Prisoners
Review by Wyndham Wise
Denis Villeneuve’s intimate cinematic style was apparent from his beginnings on La Course destination monde, the unique Québec television show for which he was chosen to produce highly subjective clips of his travels across the globe. In REW FFWD (made for the NFB), he developed his directorial style and added a more blatant taste for formal experimental filmmaking.

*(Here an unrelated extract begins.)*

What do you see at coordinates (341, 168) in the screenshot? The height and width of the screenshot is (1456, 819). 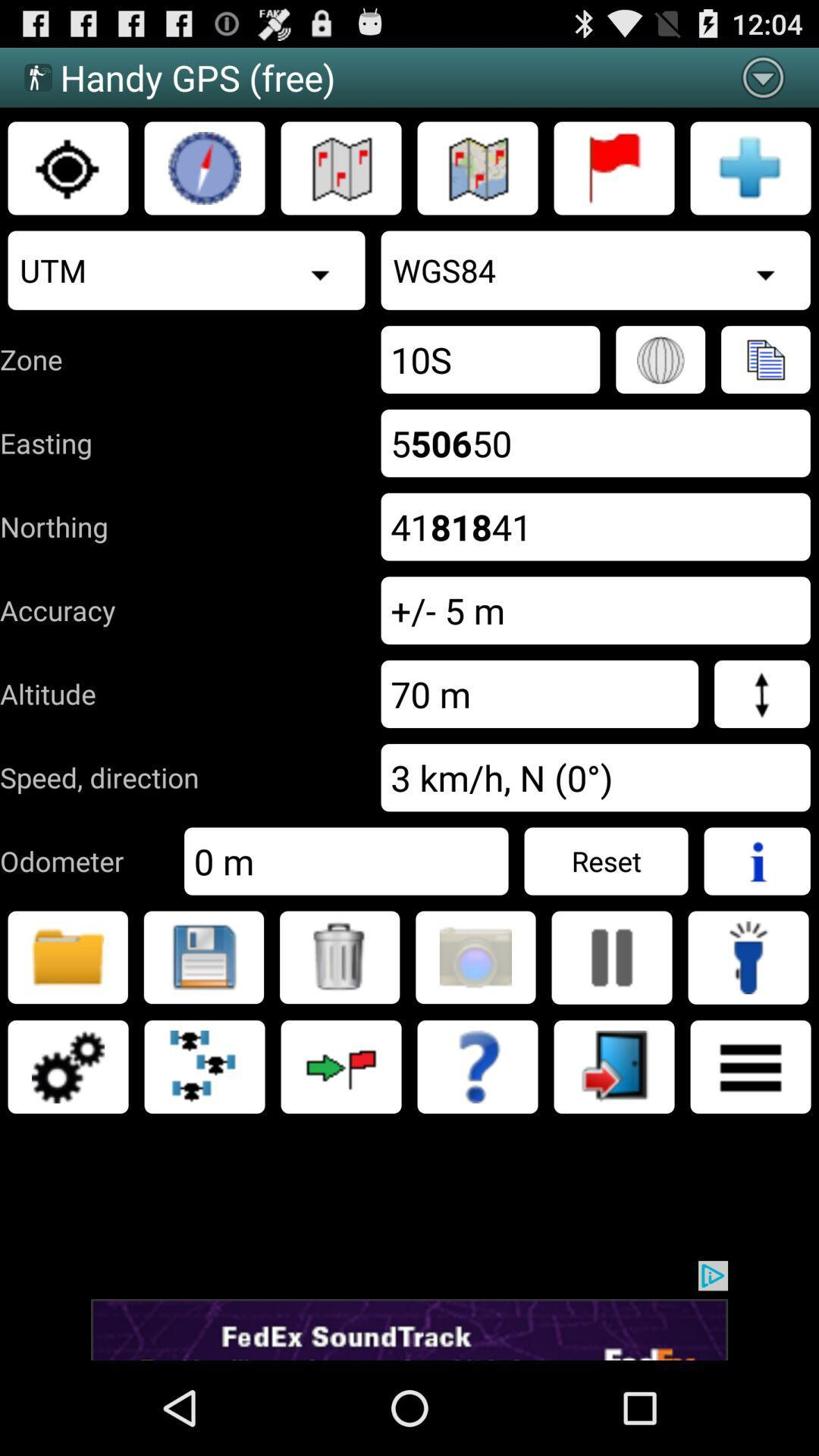 I see `go to map` at bounding box center [341, 168].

Following a period of making music videos, he directed Le Technétium, a frantic and poignant sketch for the collaborative work Cosmos. His first feature, Un 32 août sur terre, furthered his oddball style both formally and thematically by offering a harshly edited psychological portrait reflecting the angst of a generation. His second, Maelström, featuring a huge talking fish, won the Genie Award and Prix Jutra for best director and screenplay. He won a second Genie for directing Polytechnique, a black-and-white film about the Montreal massacre of 14 female students, in 2010. The film was named best picture of year. He repeated this triumph the following year with Incendies, a powerful film about a brother and sister in search of the truth about their recently deceased mother that was nominated for best foreign-language Oscar and swept both the Genies and Prix Jutras in 2011.

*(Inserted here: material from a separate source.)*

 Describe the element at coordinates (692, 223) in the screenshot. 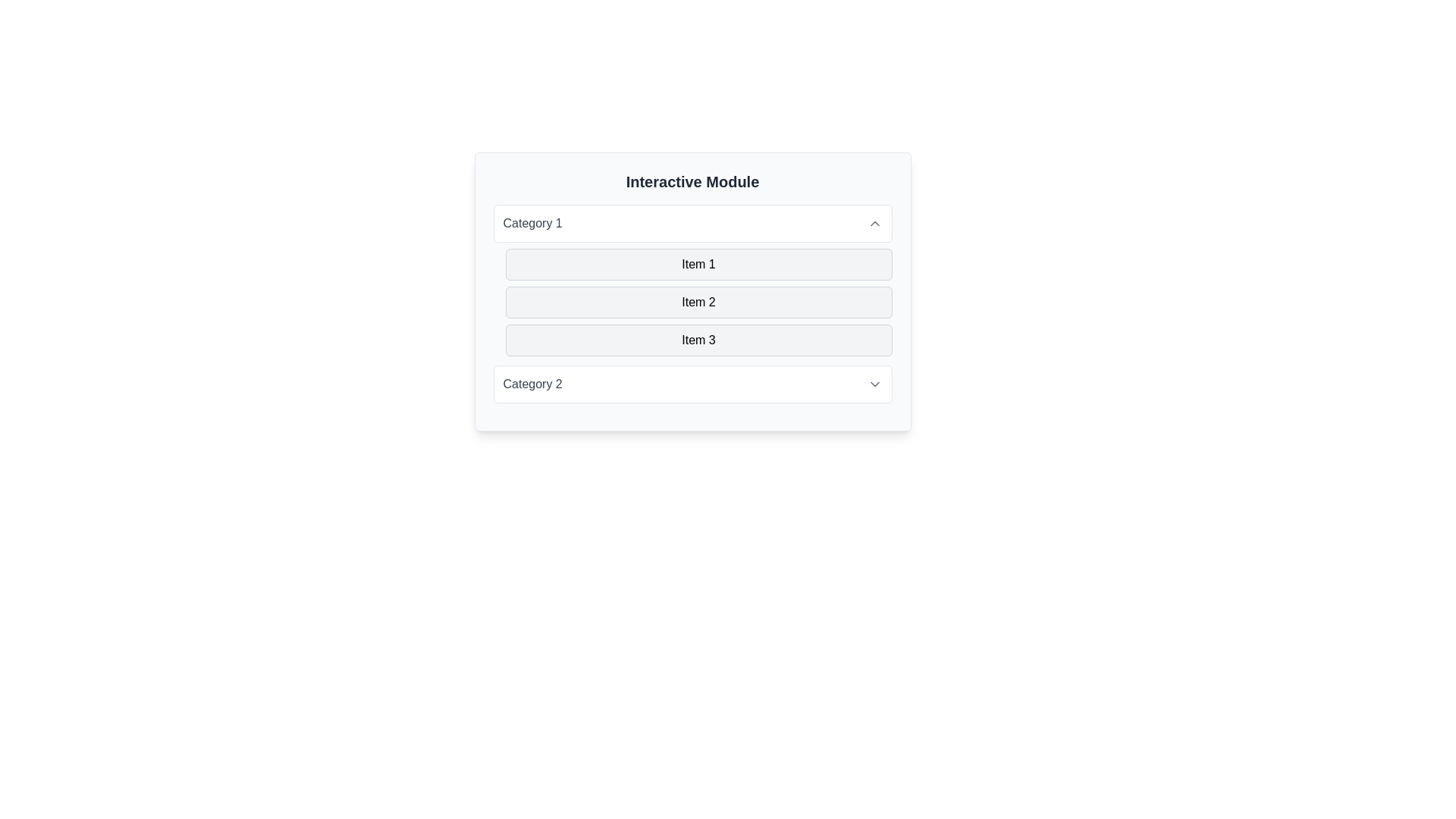

I see `the 'Category 1' button with a white background and grey border` at that location.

Now comes his first American movie, a taut Hicthcockian thriller about a child kidnapping and the extremes one man will go to find his daughter. Set in a suburban community in rural Pennsylvania on the Thanksgiving weekend, the Dover family, mom and dad (Maria Bello and Hugh Jackman) and their children (Dylan Minnette and Erin Gerasimovich) visit their best friends, the Birch family (Viola Davis and Terrence Howard) and their daughter (Zoe Borde). The two girls go out to play after dinner but don’t return. Jackson searches the neighourhood with increasing panic and the only thing he can come up with is that the girls were last seen standing near a beat-up old camper. The police arrive, and detective Loki (Jake Gyllenhaal) is put in charge of the investigation where every minute counts. The camper is soon found but not the girls. The driver is Alex, a man-child (Paul Dano) with the mental age of a 10-year-old who lives with his aunt (Meliissa Leo). With no hard evidence, Dano is released much to the dismay of Jackman who decides to take matters into his own hands. Convinced that Alex knows where his daughter is hidden, he kidnaps him and locks him up in a deserted, dilapidated house that his family still owns. Detective Loki now has two mysteries to solve.

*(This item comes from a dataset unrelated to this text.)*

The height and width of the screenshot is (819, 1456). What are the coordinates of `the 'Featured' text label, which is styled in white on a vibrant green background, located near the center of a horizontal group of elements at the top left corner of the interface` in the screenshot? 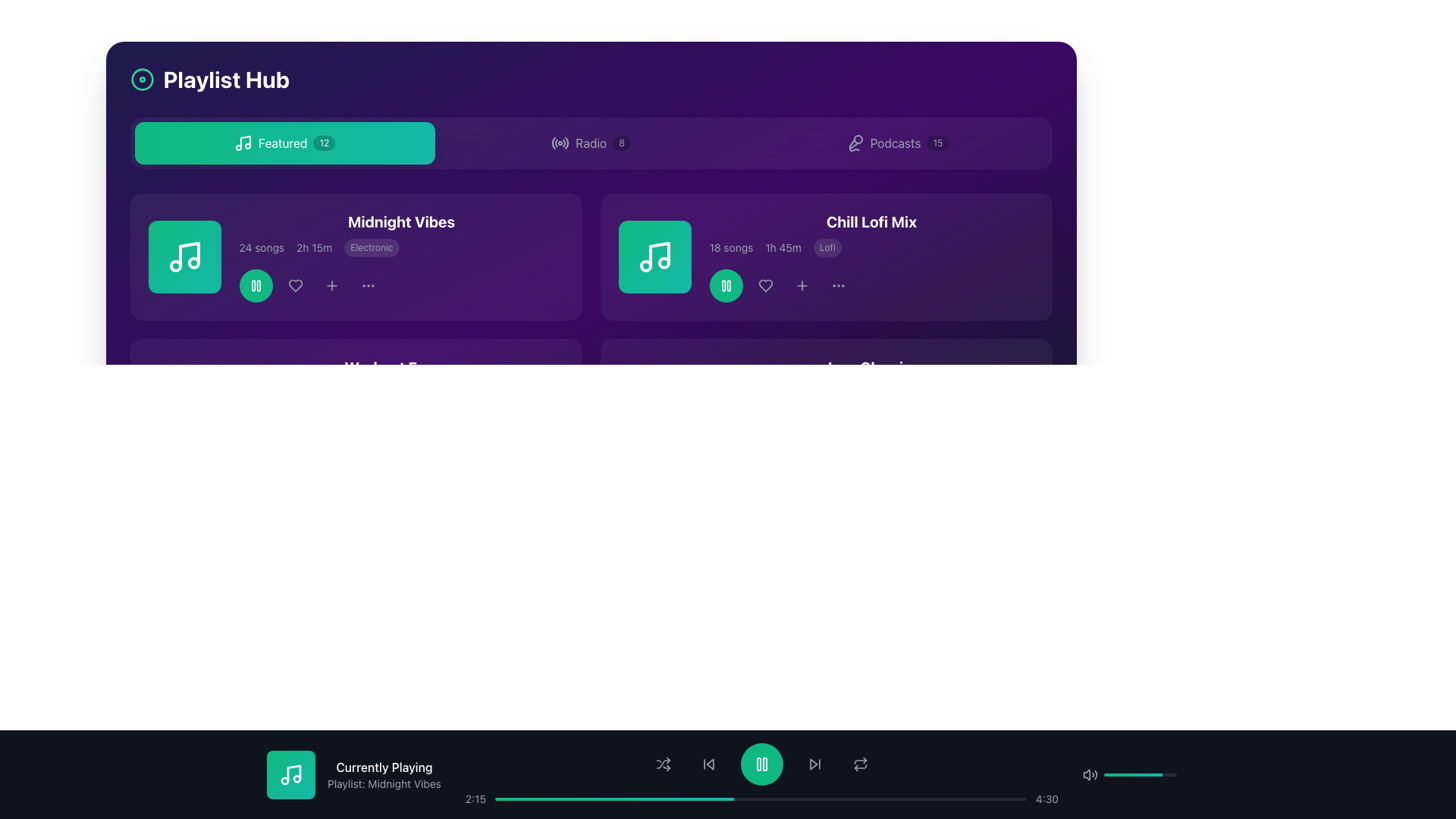 It's located at (283, 143).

Shot under a cold gray sky by the Coen Brothers’ acclaimed cinematographer Roger A. Deakins, the mood of despair never lifts. It seems to rain all the time and winter is fast approaching. There are excellent performances from a well-seasoned cast including Davis, Howard, Bello and Melissa Leo. But the linchpins for the devastation wrought in the film are Jackman – channeling the rage of Sean Penn in Mystic River, he gives the best performance of his career as the anguished father – and Gyllenhalal as the buttoned down frustrated detective with whom he locks horns. Veteran Canadian character actor Len Cariou makes a brief appearance as a defrocked priest.
Villeneuve shows the flashes of cinematic brilliance that he displayed in Incendies, and understands clearly that movies are about faces. Aaron Guzikowski’s script is first rate although it does sag two-thirds of the way into its two-and-a-half-hour running time before racing towards the final plot twist that is worthy of the Master of Suspense himself.